Fortunately, the memory space for weights storage can be reduced dramatically by using a combination of three techniques: Quantization, Pruning, and Lossless Compression.
This tinyML talk will show how the weights space can be reduced to minimum when using the DSPG nNetLite h/w engine to make inference of small to medium NN models in the DBM10L chip. The combination of dedicated h/w and efficient compilation and simulation toolchain results in a high compression ratio, still maintaining inference accuracy with minimum latency. The nNetLite compiler provides the user a way of controlling the number of bits that is allocated for weights quantization, as well as a way of reducing the number of weights by applying smart post-training pruning.

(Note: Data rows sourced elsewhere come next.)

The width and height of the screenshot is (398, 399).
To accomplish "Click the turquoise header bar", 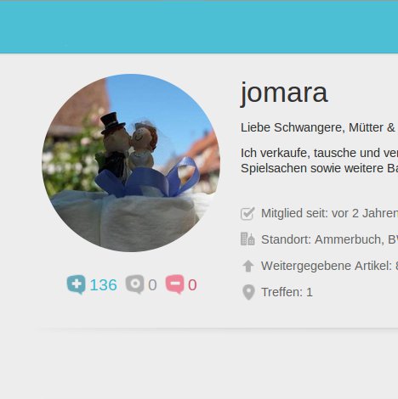I will [x=199, y=27].
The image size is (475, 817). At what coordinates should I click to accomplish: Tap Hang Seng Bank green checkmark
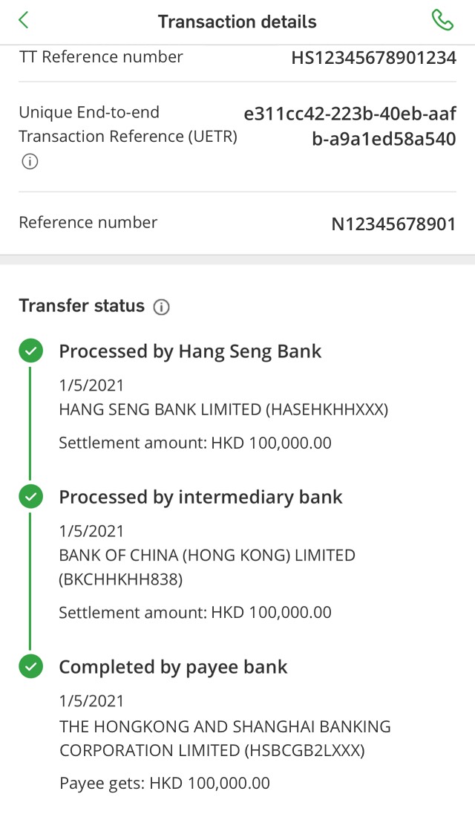30,351
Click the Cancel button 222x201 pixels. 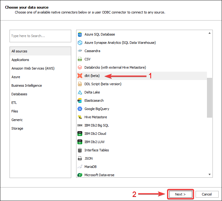pos(207,194)
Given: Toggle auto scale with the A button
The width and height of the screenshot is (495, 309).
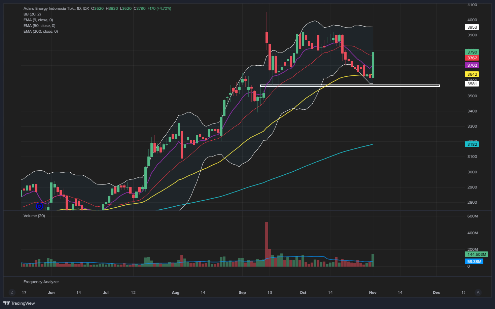Looking at the screenshot, I should [478, 293].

The nNetLite bit-exact simulator provides the user a means of analyzing the final inference accuracy under different quantization and pruning constraints as selected in the compilation process. This integrated toolchain enables a trial-and-error approach to reach a final optimized solution in which the compressed weights can fit into a pre-determined memory space with minimum degradation in performance.
The final piece of the DSPG nNetLite solution is the h/w part: This IP incorporates a module called Weight Extraction Unit (WEU) that is responsible for performing the weights de-compression and de-quantization in real-time in order to prepare for the math operations. This way the Multiply & Accumulate unit (MAC) enjoys access to a narrow sliding window of plain parameters from the WEU zero-wait-states tightly-coupled cache memory.
Attendees will see the process of shrinking the weights memory space in a specific example of a NN model that is based on a known popular database. The process will demonstrate the power of the DSPG nNetLite compiler and simulator toolchain.